|𝔻⟩irac's Student: Exploring Crystal Graph CNN

I'm working on a Pluto.jl notebook blog that is an implementation of the Crystal Graph Convolutional Neural Network paper by Xie and Grossman [1]. My approach is to use the FeaturedGraph and GeometricFlux.jl package. The problem is I'm at times having such a hard time wrapping my head around how a graph gets feed into a NN. My guess is I'm struggling for two reasons:

I'm not following the math closely enough.
I don't have a good grasp of how a regular convolutional neural network is implemented.

As a result, I'm going to probably have two or three blog posts write-up my notes on this so that I'm honest with myself (i.e., I need to be through since I'm posting). This post will just focus on 1., so its basically a dictation of the original paper by Xie and Grossman.

What is a Crystal Graph

A crystal in 3D is best represented by a basis and a lattice which when combined form a crystal (i.e. space group). We can illustrate the operation:

Adapted ref. [2]. (https://tikz.janosh.dev/basis-plus-lattice)

Given entries |
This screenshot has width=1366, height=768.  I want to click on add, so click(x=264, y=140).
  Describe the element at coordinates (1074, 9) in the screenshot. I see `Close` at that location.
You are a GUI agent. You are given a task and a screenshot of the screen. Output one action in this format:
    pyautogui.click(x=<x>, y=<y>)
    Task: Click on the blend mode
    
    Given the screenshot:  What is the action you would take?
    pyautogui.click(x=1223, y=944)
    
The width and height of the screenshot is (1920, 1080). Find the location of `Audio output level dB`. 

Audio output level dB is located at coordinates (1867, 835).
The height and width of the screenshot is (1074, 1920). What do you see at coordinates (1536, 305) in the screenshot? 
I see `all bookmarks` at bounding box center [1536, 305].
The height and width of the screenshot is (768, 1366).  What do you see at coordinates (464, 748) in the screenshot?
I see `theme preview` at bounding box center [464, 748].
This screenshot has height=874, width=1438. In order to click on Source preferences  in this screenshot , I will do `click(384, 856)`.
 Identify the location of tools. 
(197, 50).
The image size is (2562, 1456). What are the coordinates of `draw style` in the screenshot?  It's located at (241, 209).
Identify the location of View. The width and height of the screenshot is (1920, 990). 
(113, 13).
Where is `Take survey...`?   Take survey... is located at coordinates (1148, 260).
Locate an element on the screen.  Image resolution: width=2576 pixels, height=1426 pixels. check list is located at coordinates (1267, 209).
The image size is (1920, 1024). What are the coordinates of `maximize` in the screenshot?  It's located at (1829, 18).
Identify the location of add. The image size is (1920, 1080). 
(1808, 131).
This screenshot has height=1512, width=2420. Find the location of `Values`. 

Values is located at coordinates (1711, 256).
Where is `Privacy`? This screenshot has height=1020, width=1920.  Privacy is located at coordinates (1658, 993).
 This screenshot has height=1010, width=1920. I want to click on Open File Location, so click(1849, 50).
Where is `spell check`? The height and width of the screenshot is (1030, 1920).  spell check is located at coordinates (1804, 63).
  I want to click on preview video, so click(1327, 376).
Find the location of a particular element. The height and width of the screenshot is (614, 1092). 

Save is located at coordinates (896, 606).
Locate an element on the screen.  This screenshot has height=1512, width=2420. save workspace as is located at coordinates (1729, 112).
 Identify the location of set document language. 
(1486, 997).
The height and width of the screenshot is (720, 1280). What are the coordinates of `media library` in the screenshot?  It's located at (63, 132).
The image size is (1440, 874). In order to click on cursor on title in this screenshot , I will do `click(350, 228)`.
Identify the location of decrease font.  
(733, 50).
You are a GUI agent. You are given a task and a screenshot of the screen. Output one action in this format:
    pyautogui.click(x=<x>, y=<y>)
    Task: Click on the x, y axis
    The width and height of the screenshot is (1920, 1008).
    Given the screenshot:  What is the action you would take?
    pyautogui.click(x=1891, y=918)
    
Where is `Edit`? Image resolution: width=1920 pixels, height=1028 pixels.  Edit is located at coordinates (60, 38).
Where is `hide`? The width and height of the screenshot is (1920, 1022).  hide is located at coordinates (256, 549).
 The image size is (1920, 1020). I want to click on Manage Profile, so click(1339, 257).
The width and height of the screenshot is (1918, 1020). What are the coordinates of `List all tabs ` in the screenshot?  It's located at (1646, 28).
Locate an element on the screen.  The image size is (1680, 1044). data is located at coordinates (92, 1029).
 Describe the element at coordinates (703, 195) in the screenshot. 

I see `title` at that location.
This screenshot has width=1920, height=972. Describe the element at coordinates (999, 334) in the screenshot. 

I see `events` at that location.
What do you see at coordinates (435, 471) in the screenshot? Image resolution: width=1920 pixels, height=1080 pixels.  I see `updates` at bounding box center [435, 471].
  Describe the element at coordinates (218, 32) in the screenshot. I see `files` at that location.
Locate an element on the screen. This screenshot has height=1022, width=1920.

What is asked | Rewrite the crystal graph text between "As a result, I'm" and "Xie and Grossman.", inclusive, replacing "dictation" with "summary". The records were drawn from an unrelated source.

Solution to this problem |
As a result, I'm going to probably have two or three blog posts write-up my notes on this so that I'm honest with myself (i.e., I need to be through since I'm posting). This post will just focus on 1., so its basically a summary of the original paper by Xie and Grossman.